- The Washington Times - Saturday, May 23, 2009

ANNAPOLIS | President Obama on Friday promised the U.S. Naval Academy’s graduating class that he will not send them into combat unless absolutely necessary and will always make sure they are properly prepared and equipped, in an apparent swipe at the Bush administration and the Iraq war.

Capping a week in which national security disputes and controversy over his promise to close the prison at Guantanamo Bay engulfed his domestic agenda, Mr. Obama began the long Memorial Day weekend with an address to the 1,036 graduates who will be sent off to war as Navy and Marine officers.

The president made a vow to the graduates, seated on the artificial grass field at Navy-Marine Corps Memorial Field under a bright sun and blue sky, as he sent them out to confront what he called “the ever-changing threats of an ever-changing world.”

“As long as I am your commander in chief, I will only send you into harm’s way when it is absolutely necessary, and with the strategy, the well-defined goals, the equipment and the support that you need to get the job done,” Mr. Obama said, to applause from the crowd of about 30,000 parents and friends of the graduates.

“This includes the job of bringing the Iraq war to a responsible end and pursuing a new comprehensive strategy to disrupt, dismantle and defeat al Qaeda and its allies in Afghanistan and Pakistan,” he said.

A few in the crowd cheered at the mention of ending the Iraq war, and there was light applause for the president’s mention of Afghanistan and Pakistan.

One of the graduating naval officers was John S. “Jack” McCain IV, the son of Sen. John McCain, Arizona Republican, who himself graduated from the Naval Academy, as did his father and his grandfather, both four-star admirals.

“A great day for Jack! 4th generation graduating from the Naval Academy,” the senator wrote on his Twitter feed from the front row of the audience before the ceremony began. Mr. McCain’s own time at Annapolis and his subsequent military career were key themes of his presidential campaign, a race he lost to Mr. Obama last year.
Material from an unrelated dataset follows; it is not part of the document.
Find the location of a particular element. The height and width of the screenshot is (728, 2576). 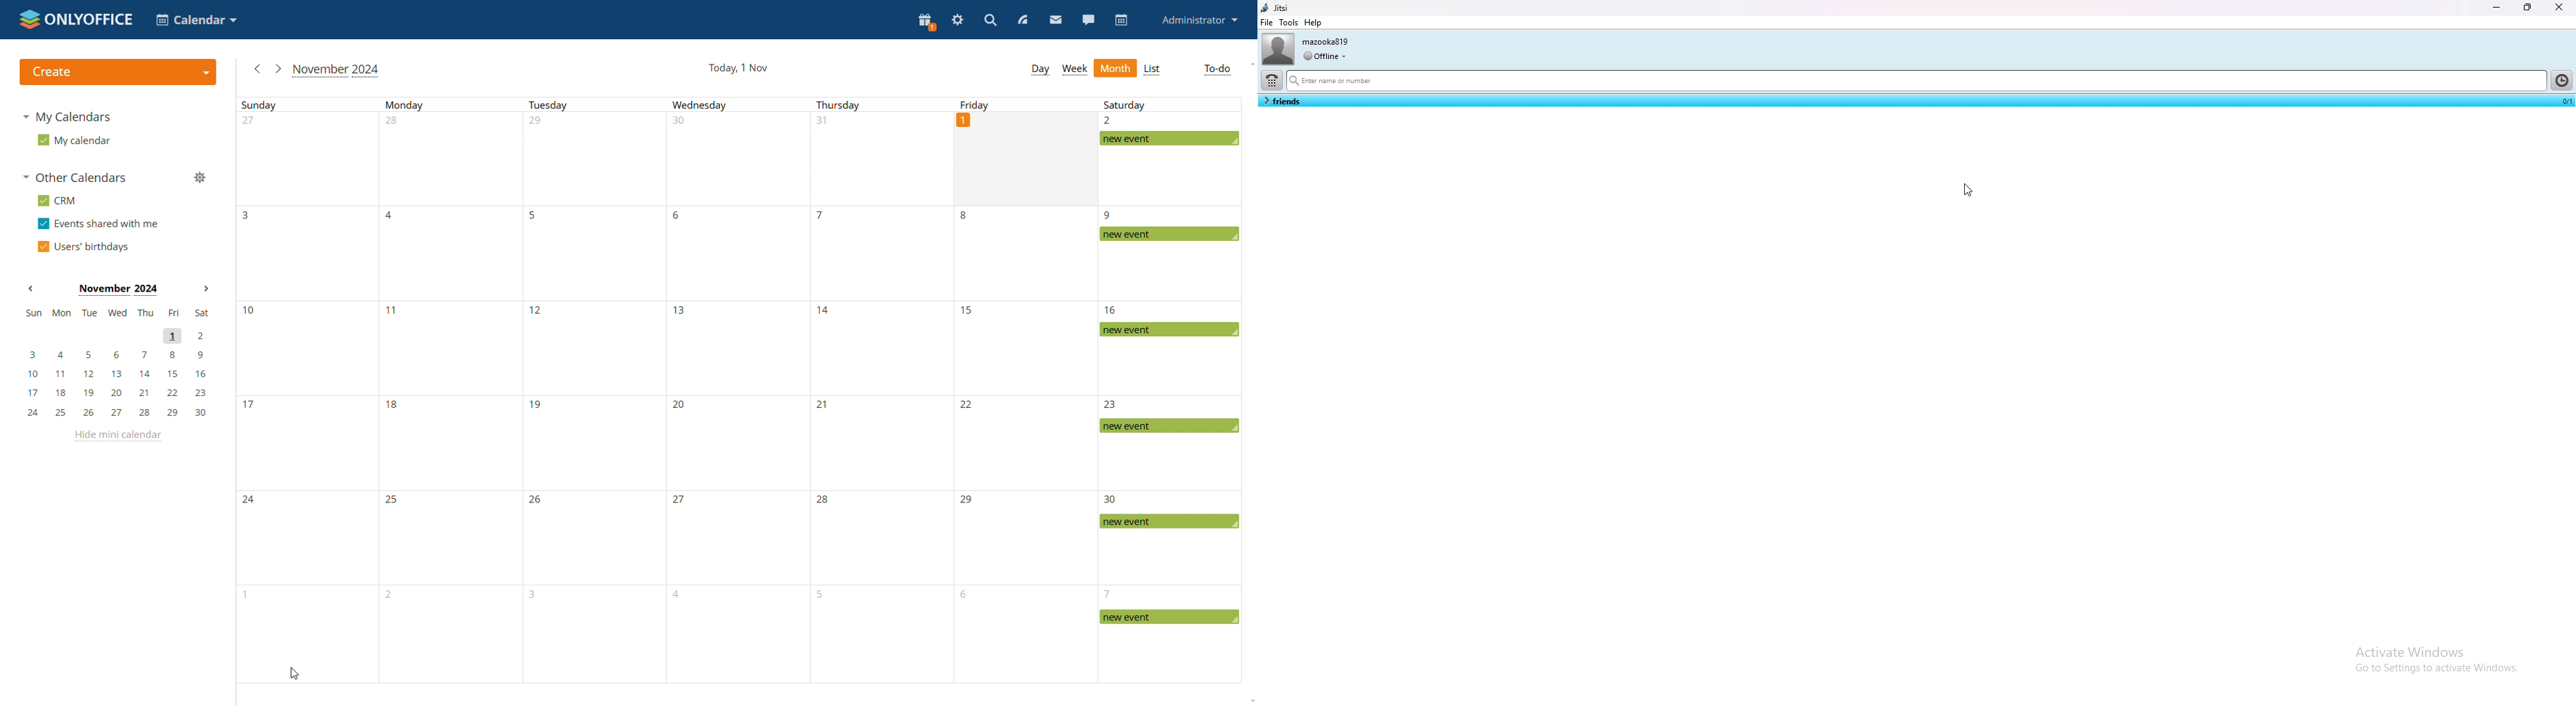

help is located at coordinates (1314, 23).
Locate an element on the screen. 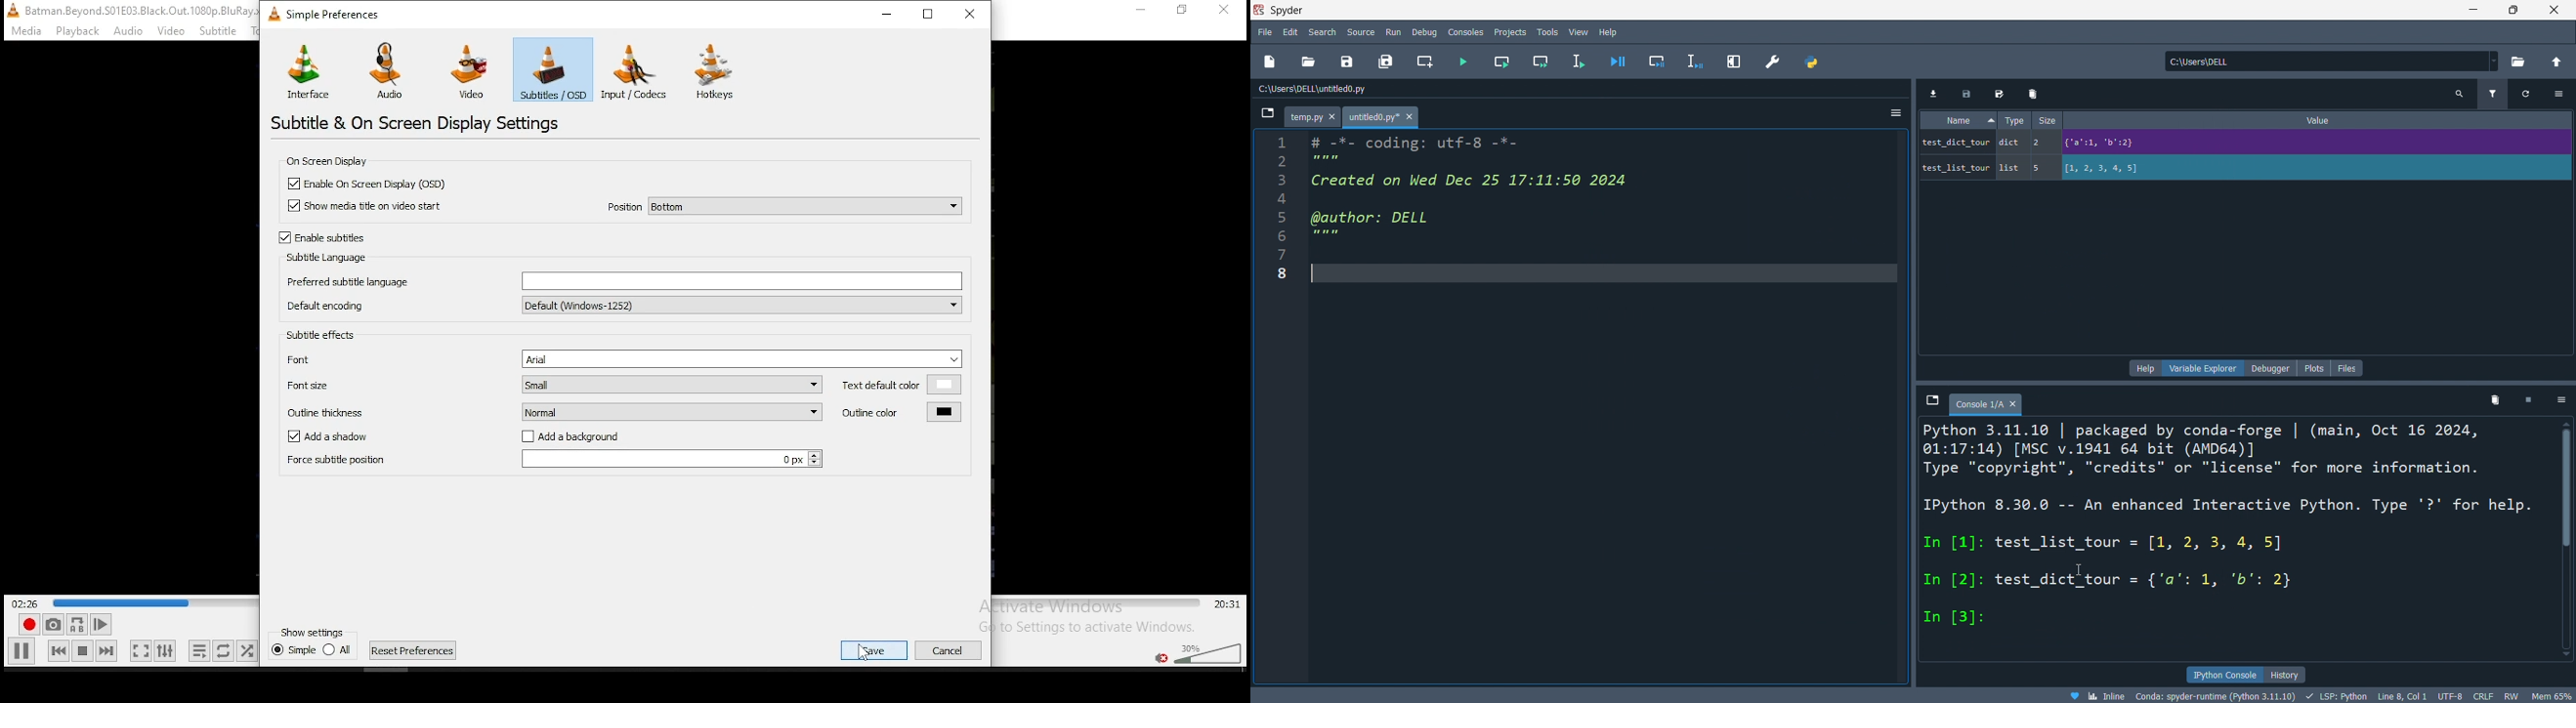  test_dict_tour dict 2 = {'a':1, 'b":2} is located at coordinates (2126, 144).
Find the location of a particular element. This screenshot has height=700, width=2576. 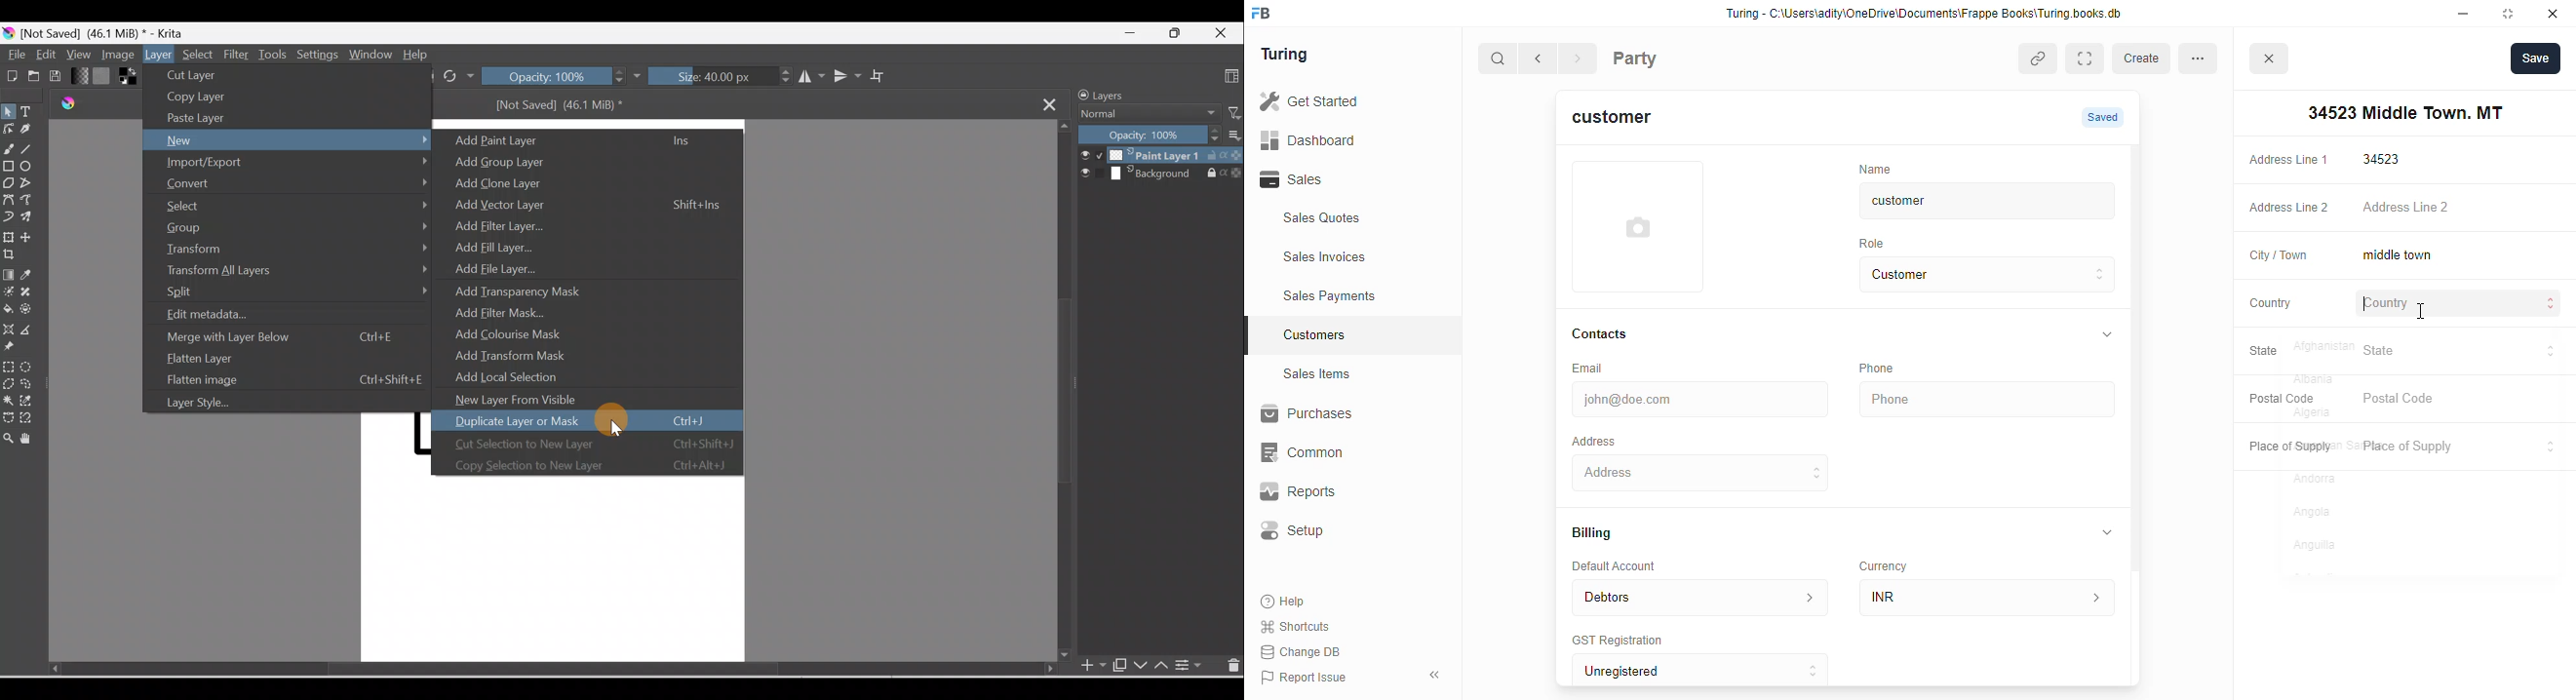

Though Mr. Obama did single out a handful of graduating officers during his speech, he did not mention Jack McCain. A White House official who did not want to be identified said “the president didn’t mention the McCain family out of respect for their wishes.”

Mr. Obama and Mr. McCain shared a handshake, an embrace and a few words when the young McCain was called up to receive his diploma. Mr. Obama could be seen saying, “God bless you,” as Jack McCain turned to walk off the stage.

It was the third commencement speech this spring for Mr. Obama, but his first to one of the nation’s military academies.

He commended the graduates for having “embraced the virtues that we need most right now: self-discipline over self-interest, work over comfort, character over celebrity.”

The president also praised the Naval Academy for the success of the special operations’ snipers who last month killed three Somali pirates with long-range shots to rescue the captain of an American cargo ship off the coast of Africa.

“Here, on this day, at this institution, it must be said: The extraordinary precision and professionalism displayed that day was made possible, in no small measure, by the training, the discipline and the leadership skills that so many of those officers learned at the United States Naval Academy,” Mr. Obama said.

“They took their time and then they took their shot. And they brought that captain home.”

After speaking, the president greeted each of the graduating officers with a handshake and a smile, a process that took almost two hours.

Mr. Obama spoke to the graduates at the end of one of the toughest weeks of his four months in the White House. He has come under heavy criticism from both conservatives and liberals for his decision to close the Guantanamo Bay prison without a clear-cut plan on what to do with the 240 detainees currently at the facility in Cuba.

The president attempted to reclaim momentum on the issue Thursday with a major speech in Washington, but was faced with a rebuke from former Vice President Dick Cheney at a speech immediately following his remarks. Mr. Obama also has encountered resistance on the issue on Capitol Hill, even from top members of his own party.

Lawmakers are uncomfortable with the idea of bringing detainees to the U.S. mainland, where the potential for some to be released into the general population poses a significant political risk.

Mr. Obama made a reference to his Thursday remarks in the address to the academy graduates, arguing that “when America strays from our values, it not only undermines the rule of law, it alienates us from our allies, it energizes our adversaries and it endangers our national security and the lives of our troops.”

“So as Americans, we reject the false choice between our security and our ideals. We can and we must and we will protect both,” he said.

By far, the president’s biggest applause line came when he granted returning midshipmen an extra weekend pass next fall and absolution if they were currently on restriction for minor offenses.

“I did say ‘minor,’ ” Mr. Obama said, laughing.